Explore the material:
• A. Please print everything in the trucker hat essay from "Written and Styled" down to "a dusty corner.", copying it word for word.
• B. Who took the photographs for the trucker hat essay?

Document excerpt:
····················
The Trucker Hat Said Everything; I Said Nothing.
Written and Styled by: Salena Figueroa
Photography by: Cody Brennecke
Modeled by: Nayah Malcolm and Olivia Shipley
“Jesus is my homeboy.”
Oh, do you know who you are when you put that thing on, Ashton Kutcher? Maybe, you do. Or you know for just this one moment in time when you picked out and placed that exact, navy-blue-rivers-I’ve-cried-for-you trucker hat on your head. A billboard sign, advertising a self that lived loudly and longed for distinctiveness. Because who else has a hat with such a unique saying, encapsulating exactly who they are in this moment? Until it was thrown away. Or maybe it sold for forty dollars and a kiss on the forehead. Or packed tight in a box and stowed away in a dusty corner.
And I’m the fool, left standing in front of a silent mirror. Waiting patiently for something to whisper back, “You do too.” Because don’t I have proof? Don’t I have a label? Yet don’t we all?
As all good identities do, they speak with the conviction of a poet who laughs at the sound of their own voice. And Bowling for Soup laughs along, bare, except for the satin draping of satirical language: a playful smile, a punchline that’s self-aware, and then, an absurd laugh amongst lifelong friends. Their song, “Trucker Hat”, is an adored laugh, an observation of the ironic 2000s personality: I am this because I wore it; I am me because I am reminded of it.
Jaret Reddick sings with his tongue pressed against his cheek, “This is the song that reminds me of my trucker hat / That I used to wear not to block out the sun.” An ironic little joke: a nudge to the uniform we stretched and negotiated, until it showed off exactly who we thought we were. Because what is remarkable about wearing a hat with a silly saying on the front and a stain on the back, if not for remembering a time when we thought we were something? Practicality isn’t fashionable; functionality is boring. But, when that one voice is found, stitched across the top of a trucker hat, loud and obnoxious, screaming about being a “Teenage Millionaire,” as Ashton Kutcher once wore. Then the only impression that remains is a name, one that follows into every room walked into and listened with every syllable spoken.
····················
Records provided:
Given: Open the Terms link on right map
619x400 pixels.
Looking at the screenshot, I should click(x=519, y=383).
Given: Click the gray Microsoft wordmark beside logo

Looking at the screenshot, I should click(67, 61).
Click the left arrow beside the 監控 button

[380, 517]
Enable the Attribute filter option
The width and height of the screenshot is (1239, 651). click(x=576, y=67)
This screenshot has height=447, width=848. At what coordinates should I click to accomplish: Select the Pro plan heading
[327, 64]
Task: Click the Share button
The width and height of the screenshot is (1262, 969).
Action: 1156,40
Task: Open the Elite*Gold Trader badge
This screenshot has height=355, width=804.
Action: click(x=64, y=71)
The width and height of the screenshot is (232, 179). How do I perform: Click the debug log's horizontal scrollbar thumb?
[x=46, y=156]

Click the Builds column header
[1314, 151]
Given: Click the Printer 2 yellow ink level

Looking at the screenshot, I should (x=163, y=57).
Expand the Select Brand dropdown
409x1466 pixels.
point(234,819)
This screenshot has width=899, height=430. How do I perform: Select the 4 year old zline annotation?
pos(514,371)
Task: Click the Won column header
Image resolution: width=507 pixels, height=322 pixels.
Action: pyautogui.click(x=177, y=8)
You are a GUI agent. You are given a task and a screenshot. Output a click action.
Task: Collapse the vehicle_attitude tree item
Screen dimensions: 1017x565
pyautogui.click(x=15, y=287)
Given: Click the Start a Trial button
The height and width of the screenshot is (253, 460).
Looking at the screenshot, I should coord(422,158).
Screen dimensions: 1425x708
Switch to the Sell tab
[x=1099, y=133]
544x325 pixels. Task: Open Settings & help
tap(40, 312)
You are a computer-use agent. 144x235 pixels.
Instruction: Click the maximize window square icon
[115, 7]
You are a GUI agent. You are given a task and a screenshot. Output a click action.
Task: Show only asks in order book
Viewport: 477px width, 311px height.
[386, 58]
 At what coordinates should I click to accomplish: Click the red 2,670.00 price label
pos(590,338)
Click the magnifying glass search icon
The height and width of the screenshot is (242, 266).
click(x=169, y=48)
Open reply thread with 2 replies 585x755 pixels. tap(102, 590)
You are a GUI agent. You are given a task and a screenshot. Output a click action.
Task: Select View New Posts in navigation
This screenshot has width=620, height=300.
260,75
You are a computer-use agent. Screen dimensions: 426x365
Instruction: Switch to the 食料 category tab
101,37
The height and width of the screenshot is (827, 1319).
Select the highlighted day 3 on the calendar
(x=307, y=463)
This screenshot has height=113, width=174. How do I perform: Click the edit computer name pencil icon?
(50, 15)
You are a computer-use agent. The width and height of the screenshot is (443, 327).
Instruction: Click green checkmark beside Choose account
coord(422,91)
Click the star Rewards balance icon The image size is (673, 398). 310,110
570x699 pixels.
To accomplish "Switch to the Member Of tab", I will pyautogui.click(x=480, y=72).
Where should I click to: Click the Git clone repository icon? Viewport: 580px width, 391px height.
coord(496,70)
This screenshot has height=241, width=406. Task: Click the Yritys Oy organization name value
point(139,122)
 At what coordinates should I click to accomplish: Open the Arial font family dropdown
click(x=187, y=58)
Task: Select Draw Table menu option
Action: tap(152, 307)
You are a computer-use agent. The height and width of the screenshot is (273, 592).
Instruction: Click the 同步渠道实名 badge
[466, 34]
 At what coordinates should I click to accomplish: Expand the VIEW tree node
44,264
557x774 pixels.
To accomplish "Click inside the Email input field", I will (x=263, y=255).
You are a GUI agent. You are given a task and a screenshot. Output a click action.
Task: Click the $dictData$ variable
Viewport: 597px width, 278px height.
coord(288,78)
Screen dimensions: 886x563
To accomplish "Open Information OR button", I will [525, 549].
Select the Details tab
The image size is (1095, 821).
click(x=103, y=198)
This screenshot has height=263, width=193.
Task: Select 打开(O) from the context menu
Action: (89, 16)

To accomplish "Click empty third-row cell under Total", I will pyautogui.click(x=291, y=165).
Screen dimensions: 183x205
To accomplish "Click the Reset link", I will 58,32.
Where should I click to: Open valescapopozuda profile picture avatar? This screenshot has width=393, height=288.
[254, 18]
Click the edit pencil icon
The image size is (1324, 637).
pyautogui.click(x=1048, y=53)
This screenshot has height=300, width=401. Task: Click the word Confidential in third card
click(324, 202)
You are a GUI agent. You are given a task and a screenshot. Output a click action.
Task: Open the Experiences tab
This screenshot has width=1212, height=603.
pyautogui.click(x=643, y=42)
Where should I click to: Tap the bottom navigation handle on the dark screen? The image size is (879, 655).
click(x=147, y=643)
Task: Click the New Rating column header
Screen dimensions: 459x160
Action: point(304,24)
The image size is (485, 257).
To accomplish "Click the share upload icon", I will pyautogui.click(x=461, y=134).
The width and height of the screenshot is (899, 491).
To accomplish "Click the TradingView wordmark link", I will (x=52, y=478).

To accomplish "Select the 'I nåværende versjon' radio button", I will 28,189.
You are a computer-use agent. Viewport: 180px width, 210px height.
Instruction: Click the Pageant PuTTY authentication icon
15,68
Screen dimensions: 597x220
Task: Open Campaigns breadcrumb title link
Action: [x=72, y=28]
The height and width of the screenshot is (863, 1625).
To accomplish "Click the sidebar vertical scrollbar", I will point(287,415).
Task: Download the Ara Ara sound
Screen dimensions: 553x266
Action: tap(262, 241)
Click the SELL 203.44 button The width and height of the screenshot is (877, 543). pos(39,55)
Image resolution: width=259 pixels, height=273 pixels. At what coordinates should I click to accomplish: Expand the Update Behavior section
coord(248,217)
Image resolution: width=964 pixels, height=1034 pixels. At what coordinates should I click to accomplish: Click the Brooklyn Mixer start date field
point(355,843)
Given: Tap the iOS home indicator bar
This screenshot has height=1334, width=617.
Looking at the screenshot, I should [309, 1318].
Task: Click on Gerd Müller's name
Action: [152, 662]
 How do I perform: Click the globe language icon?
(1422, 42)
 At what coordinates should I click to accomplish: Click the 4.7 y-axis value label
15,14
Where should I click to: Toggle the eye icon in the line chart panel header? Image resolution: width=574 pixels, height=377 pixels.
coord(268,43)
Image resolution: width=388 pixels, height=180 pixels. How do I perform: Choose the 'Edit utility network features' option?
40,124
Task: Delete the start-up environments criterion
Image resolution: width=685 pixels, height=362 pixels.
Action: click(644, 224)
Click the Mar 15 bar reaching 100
····················
Per-task outputs:
• A.
Written and Styled by: Salena Figueroa
Photography by: Cody Brennecke
Modeled by: Nayah Malcolm and Olivia Shipley
“Jesus is my homeboy.”
Oh, do you know who you are when you put that thing on, Ashton Kutcher? Maybe, you do. Or you know for just this one moment in time when you picked out and placed that exact, navy-blue-rivers-I’ve-cried-for-you trucker hat on your head. A billboard sign, advertising a self that lived loudly and longed for distinctiveness. Because who else has a hat with such a unique saying, encapsulating exactly who they are in this moment? Until it was thrown away. Or maybe it sold for forty dollars and a kiss on the forehead. Or packed tight in a box and stowed away in a dusty corner.

• B. Cody Brennecke